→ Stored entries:

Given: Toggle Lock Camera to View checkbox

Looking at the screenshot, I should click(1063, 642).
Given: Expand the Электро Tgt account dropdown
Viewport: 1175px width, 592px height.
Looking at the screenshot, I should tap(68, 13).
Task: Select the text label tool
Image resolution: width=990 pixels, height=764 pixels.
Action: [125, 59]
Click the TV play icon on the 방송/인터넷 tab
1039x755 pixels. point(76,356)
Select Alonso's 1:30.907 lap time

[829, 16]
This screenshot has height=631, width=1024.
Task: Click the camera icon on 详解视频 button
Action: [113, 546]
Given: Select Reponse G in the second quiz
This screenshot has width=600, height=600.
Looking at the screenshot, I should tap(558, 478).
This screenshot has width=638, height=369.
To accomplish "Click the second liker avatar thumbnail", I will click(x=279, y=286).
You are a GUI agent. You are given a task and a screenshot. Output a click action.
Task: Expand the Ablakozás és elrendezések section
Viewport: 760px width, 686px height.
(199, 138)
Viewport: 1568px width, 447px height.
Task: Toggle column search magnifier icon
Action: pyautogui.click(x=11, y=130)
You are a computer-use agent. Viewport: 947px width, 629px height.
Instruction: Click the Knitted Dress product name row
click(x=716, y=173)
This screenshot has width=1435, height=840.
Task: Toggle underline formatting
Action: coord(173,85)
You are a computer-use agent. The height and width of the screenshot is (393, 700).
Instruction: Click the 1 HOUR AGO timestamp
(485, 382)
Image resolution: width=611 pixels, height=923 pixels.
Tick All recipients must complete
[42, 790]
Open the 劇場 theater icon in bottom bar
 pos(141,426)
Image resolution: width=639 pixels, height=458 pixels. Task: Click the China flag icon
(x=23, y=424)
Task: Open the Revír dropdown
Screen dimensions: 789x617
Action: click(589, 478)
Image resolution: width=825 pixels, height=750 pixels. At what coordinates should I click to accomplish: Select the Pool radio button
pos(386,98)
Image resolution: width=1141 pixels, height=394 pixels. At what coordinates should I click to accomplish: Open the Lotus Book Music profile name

→ WHAT NEEDS TO BE DONE: Set down every entry again, exactly as written.

→ OUTPUT OF THE EXERCISE:
Given: Toggle Lock Camera to View checkbox

Looking at the screenshot, I should click(1063, 642).
Given: Expand the Электро Tgt account dropdown
Viewport: 1175px width, 592px height.
Looking at the screenshot, I should tap(68, 13).
Task: Select the text label tool
Image resolution: width=990 pixels, height=764 pixels.
Action: [125, 59]
Click the TV play icon on the 방송/인터넷 tab
1039x755 pixels. point(76,356)
Select Alonso's 1:30.907 lap time

[829, 16]
This screenshot has height=631, width=1024.
Task: Click the camera icon on 详解视频 button
Action: [113, 546]
Given: Select Reponse G in the second quiz
This screenshot has width=600, height=600.
Looking at the screenshot, I should tap(558, 478).
This screenshot has width=638, height=369.
To accomplish "Click the second liker avatar thumbnail", I will click(x=279, y=286).
You are a GUI agent. You are given a task and a screenshot. Output a click action.
Task: Expand the Ablakozás és elrendezések section
Viewport: 760px width, 686px height.
(199, 138)
Viewport: 1568px width, 447px height.
Task: Toggle column search magnifier icon
Action: pyautogui.click(x=11, y=130)
You are a computer-use agent. Viewport: 947px width, 629px height.
Instruction: Click the Knitted Dress product name row
click(x=716, y=173)
This screenshot has width=1435, height=840.
Task: Toggle underline formatting
Action: coord(173,85)
You are a computer-use agent. The height and width of the screenshot is (393, 700).
Instruction: Click the 1 HOUR AGO timestamp
(485, 382)
Image resolution: width=611 pixels, height=923 pixels.
Tick All recipients must complete
[42, 790]
Open the 劇場 theater icon in bottom bar
 pos(141,426)
Image resolution: width=639 pixels, height=458 pixels. Task: Click the China flag icon
(x=23, y=424)
Task: Open the Revír dropdown
Screen dimensions: 789x617
Action: click(589, 478)
Image resolution: width=825 pixels, height=750 pixels. At what coordinates should I click to accomplish: Select the Pool radio button
pos(386,98)
Image resolution: width=1141 pixels, height=394 pixels. At what coordinates should I click to accomplish: Open the Lotus Book Music profile name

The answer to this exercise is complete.